Transparency dresse un bilan sombre du Système national d’intégrité du Royaume.  

Le Système d’intégrité au Maroc est “incapable de lutter contre la corruption“
Hamza Mekouar
Le 1 avril 2015 à 17h24 | Modifié 11 avril 2021 à 2h36

Le caractère systémique et généralisé de la corruption au Maroc appelle une analyse qui examine les piliers du système de gouvernance et les interactions qu’ils développent entre eux. Et c’est toute l’ambition de cette deuxième étude du système national d’intégrité (SNI), concept élaboré par Transparency International.  

Cette évaluation couvre toutes les institutions qui sont en mesure de jouer un rôle dans la lutte contre la corruption et la limitation de ses impacts.

«Plus ces institutions sont capables de mettre en œuvre leurs prérogatives, en s’appuyant sur un cadre juridique adapté, plus elles renforcent leurs capacités dans le combat contre la corruption. Mais ce sont les liens entre tous ses piliers, au nombre de treize, qui font la force du système national d’intégrité. Un dysfonctionnement ou une faiblesse de l’un d’entre eux impacte inévitablement tous les autres», souligne en introduction Abdessamad Saddouq, secrétaire général de Transparency Maroc.

Dans la forme, le système dispose d’une architecture comparable à celle des pays démocratiques, «mais le manque d’indépendance et l’impunité sapent le principe de redevabilité, un des piliers du système», lit-on dans ce document de 183 pages réalisé avec l’aide de l’Union européenne.

«Le manque d’indépendance et l’impunité occultent les efforts et progrès, notamment des textes de gouvernance aux yeux des citoyens, confortent les tendances et dysfonctionnements qui altèrent la marche vers la transparence et bloquent la lutte contre la corruption et créent donc un cercle vicieux», ajoute l’ONG.

Par ailleurs, poursuit Transparency, « le système politico-institutionnel reste fortement dominé par le pouvoir exécutif et en particulier par le roi (…), malgré les réformes de 2011, notamment la nouvelle constitution et l’accession d’un parti islamiste aux rênes du gouvernement».

De ce fait, l’exécutif théoriquement bicéphale est peu autonome. «En dépit du partage de certains pouvoirs théoriquement annoncé par la constitution ou des textes de loi, les nominations royales relèvent du stratégique ou sont dominantes et souvent le chef du gouvernement déclare remettre la décision entre les mains du roi», rappelle l’ONG.   

>Quels sont les 13 piliers du système national d’intégrité?

Le parlement, l’administration, les médias, l’exécutif, les institutions chargées d’assurer le respect de la loi, la société civile, la justice, la commission de contrôle des élections, les partis politiques, le médiateur, les entreprises, la cour des comptes et l’autorité de lutte contre la corruption sont les 13 piliers du système national d’intégrité. 

Les dimensions démocratie, développement économique et droits humains sont intimement liées au concept de SNI et à la lutte contre la corruption.

>Quelles sont les principales conclusions du rapport?

Entre autres conclusions: «le système national d’intégrité (SNI) marocain tel qu’il est, notamment en matière d’indépendance et de gouvernance, est incapable de mener une lutte efficiente contre la corruption», souligne l’ONG.

 Aussi, les faiblesses du développement économique et social, associées à l’impunité, fragilisent les fondations du système.

Surtout, les différents organes de contrôle et de gouvernance manquent d’indépendance, de coordination et de relais efficients en justice. «Dans ces conditions, l’implication de l’ensemble des piliers du SNI dans la lutte contre la corruption est faible.

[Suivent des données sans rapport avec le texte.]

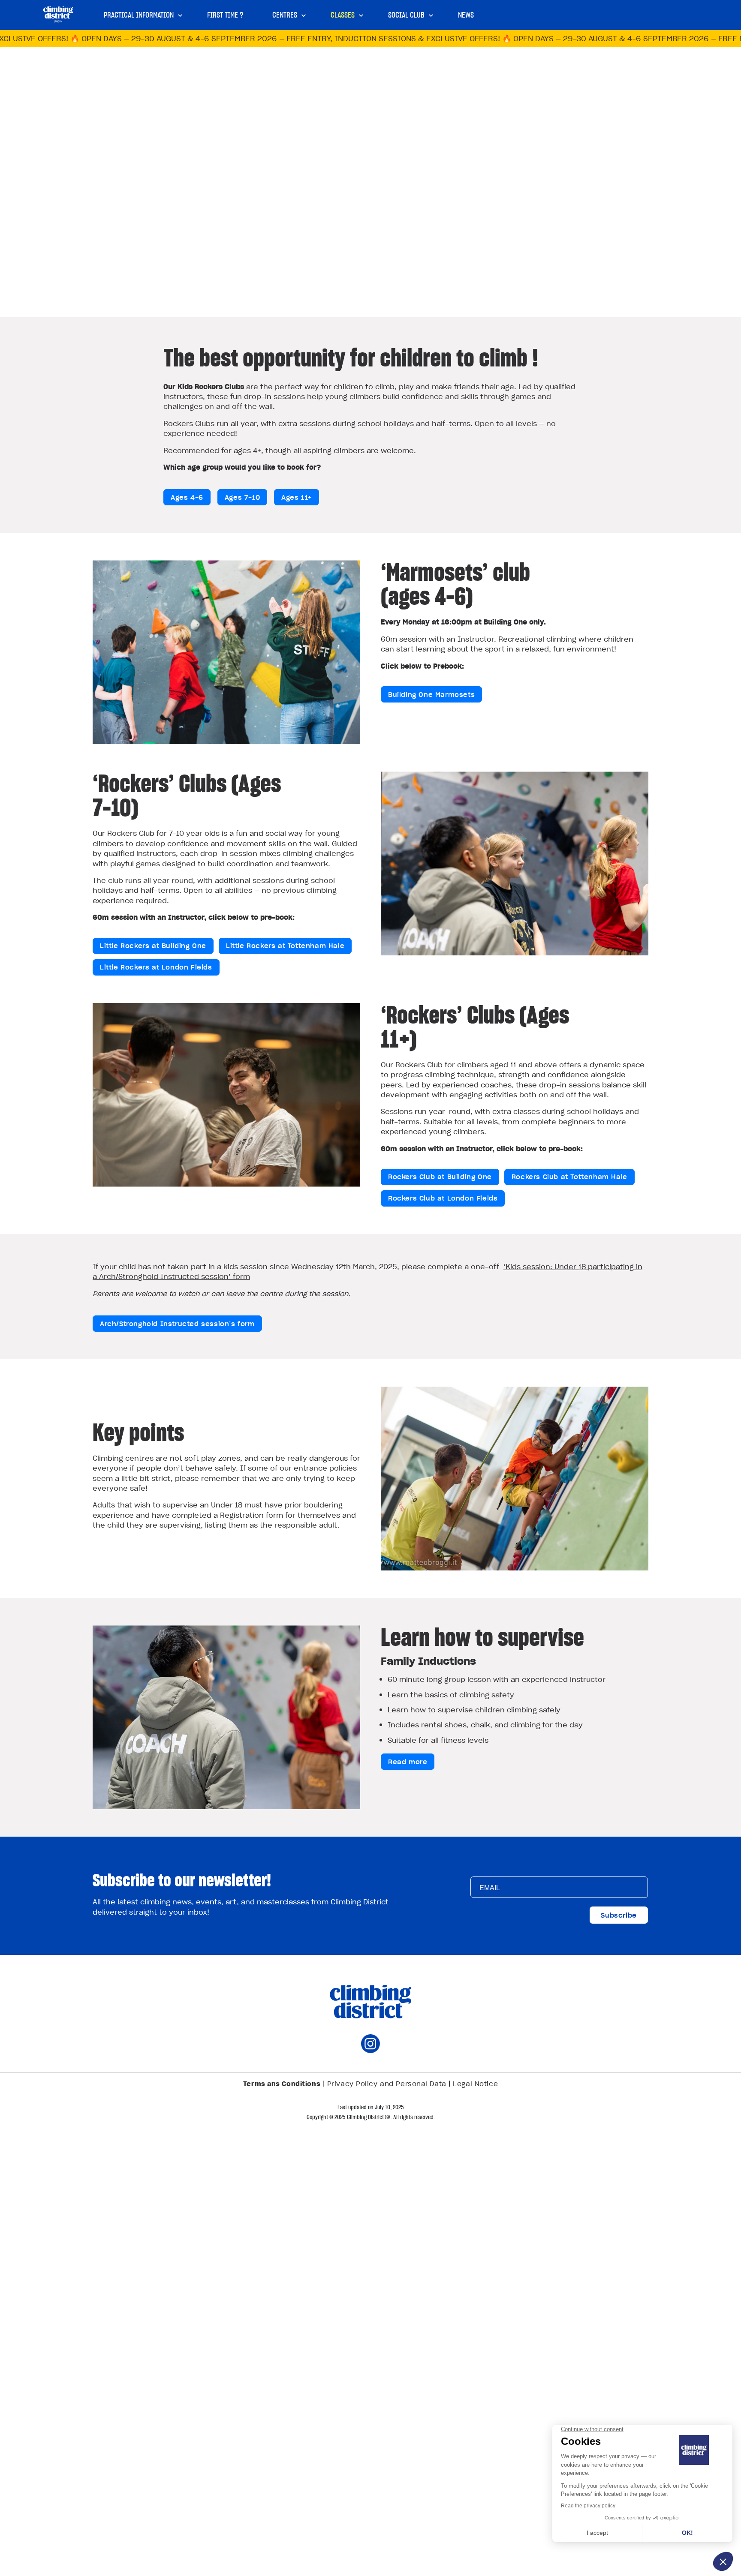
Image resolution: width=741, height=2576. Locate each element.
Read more (407, 1761)
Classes (343, 15)
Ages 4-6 (187, 497)
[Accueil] (58, 14)
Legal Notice (475, 2083)
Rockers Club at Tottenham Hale (569, 1176)
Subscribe (619, 1915)
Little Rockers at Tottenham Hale (285, 945)
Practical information (139, 15)
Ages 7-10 (242, 497)
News (466, 15)
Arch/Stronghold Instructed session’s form (177, 1323)
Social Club (406, 15)
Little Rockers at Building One (153, 945)
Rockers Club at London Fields (442, 1198)
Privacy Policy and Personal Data (386, 2083)
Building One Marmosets (431, 694)
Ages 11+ (296, 497)
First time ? (225, 15)
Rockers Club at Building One (440, 1176)
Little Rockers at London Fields (156, 967)
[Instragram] (370, 2050)
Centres (284, 15)
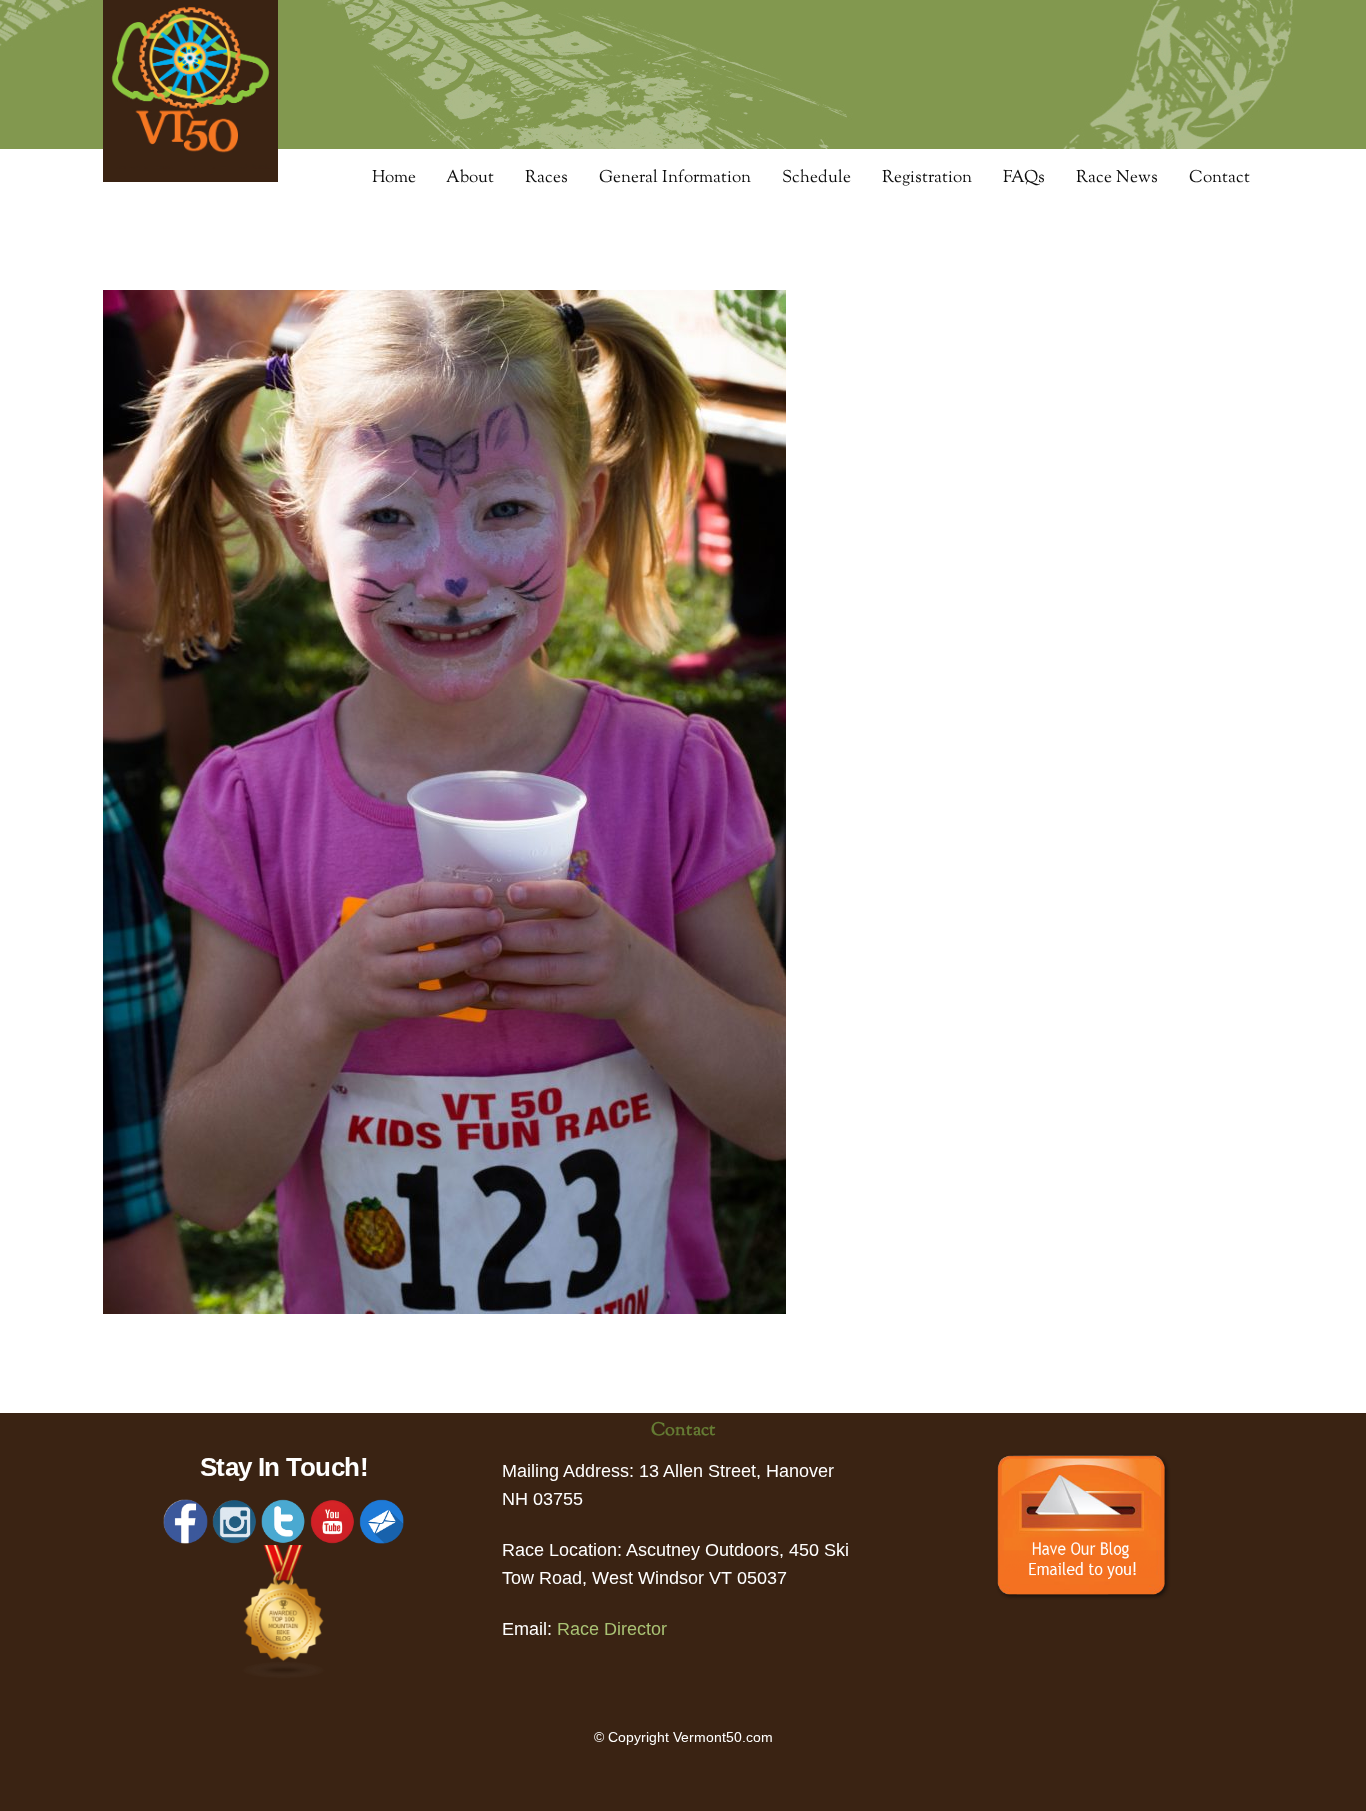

Elle relève soit du discours et d’annonces symboliques, ou de campagnes de sensibilisation qui n’accrochent plus personne, soit de la bonne volonté mais freinée par le manque d’indépendance, de liberté ou de moyens», estime Transparency Maroc.

Mais le problème, selon l’ONG, n’est pas l’absence de textes de loi, mais la non-effectivité de la loi. «Le système national d’intégrité dispose d’une pléthore de textes de lois et de règlements, globalement pertinents mais bloqués en amont dans leur mise en œuvre et en aval par l’impunité et l’absence de redevabilité».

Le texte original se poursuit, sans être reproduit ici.